The Sheriff of Nottingham is the main antagonist in the legend of Robin Hood. He is generally depicted as an unjust tyrant who mistreats the local people of Nottinghamshire, subjecting them to unaffordable taxes.  Robin Hood fights against him, stealing from the rich, and the Sheriff, in order to give to the poor; it is this characteristic for which Robin Hood is best known. The Sheriff is considered the archenemy of Robin Hood, as he is the most recurring enemy of the well-known outlaw.

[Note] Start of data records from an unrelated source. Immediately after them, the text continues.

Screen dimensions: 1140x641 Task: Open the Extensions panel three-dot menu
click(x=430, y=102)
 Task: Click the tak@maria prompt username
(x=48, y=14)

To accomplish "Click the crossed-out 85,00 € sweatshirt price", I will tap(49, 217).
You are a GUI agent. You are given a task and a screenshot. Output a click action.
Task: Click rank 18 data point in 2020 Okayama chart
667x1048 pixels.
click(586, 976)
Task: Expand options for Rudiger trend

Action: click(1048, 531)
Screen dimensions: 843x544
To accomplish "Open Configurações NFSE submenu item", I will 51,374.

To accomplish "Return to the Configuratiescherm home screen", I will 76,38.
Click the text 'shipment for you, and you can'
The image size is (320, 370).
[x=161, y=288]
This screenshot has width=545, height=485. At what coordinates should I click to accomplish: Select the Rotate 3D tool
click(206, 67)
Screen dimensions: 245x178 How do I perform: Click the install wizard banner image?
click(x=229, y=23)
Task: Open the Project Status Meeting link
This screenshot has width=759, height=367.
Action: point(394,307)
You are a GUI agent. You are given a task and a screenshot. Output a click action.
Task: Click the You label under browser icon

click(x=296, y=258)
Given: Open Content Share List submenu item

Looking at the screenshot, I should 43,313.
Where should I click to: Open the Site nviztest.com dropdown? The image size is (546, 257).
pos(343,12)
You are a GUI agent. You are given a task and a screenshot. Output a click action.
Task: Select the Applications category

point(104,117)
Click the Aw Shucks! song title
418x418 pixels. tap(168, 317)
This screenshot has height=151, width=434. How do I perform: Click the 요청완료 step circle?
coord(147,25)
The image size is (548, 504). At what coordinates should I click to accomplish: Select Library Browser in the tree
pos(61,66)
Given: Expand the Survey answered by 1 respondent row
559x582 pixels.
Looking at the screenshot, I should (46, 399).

It is not known whom this character is based on. The legend of Robin Hood (which is at least as old as the 14th century), traditionally referred to the Sheriff of Nottingham only by his title.  There has in fact never been a Sheriff of Nottingham, as such.  However, there was from very early Norman times been a High Sheriff of Nottinghamshire, Derbyshire and the Royal Forests, appointed by the king. The character in the legend could therefore have been based on the notional royal appointee responsible for law enforcement in the Royal Forests (which included Sherwood Forest). If, on the other hand, one treats the legend as having had its origins in real events (despite the fact that the earliest known version of the legend appears 200 years later), the character could have been based upon one of (or a composite of multiple of) the real life people who occupied the post of High Sheriff of Nottinghamshire, Derbyshire and the Royal Forests at the relevant time. If, as in many versions of the Robin Hood legend, the action of the story is placed during the absence of King Richard I of England in 1190-1193 during the Third Crusade and his subsequent holding to ransom in Austria, the character could be identified with the little-known William de Wendenal, who was High Sheriff from 1191 to 1194. In some versions, the Sheriff is identified with Philip Marc, who held the office of High Sheriff of Nottinghamshire, Derbyshire and the Royal Forests from 1209-1221, during the later years of the reign of John, King of England (who ruled from 1199 to 1216). However, the Sheriff usually remains either anonymous or pseudonymous.

Character
The holder of the office of Nottingham's Sheriff, it is his task to capture outlaws such as Robin Hood, either to ensure the safety of trade routes through Sherwood Forest or to keep them from poaching the King's deer. In some stories, the Sheriff of Nottingham is portrayed as having a lecherous desire for Robin Hood's lady Maid Marian. He is widely considered to be the principal villain of the Robin Hood stories, appearing frequently alongside such enemies of Robin Hood as Sir Guy of Gisborne or John, King of England (though rarely both).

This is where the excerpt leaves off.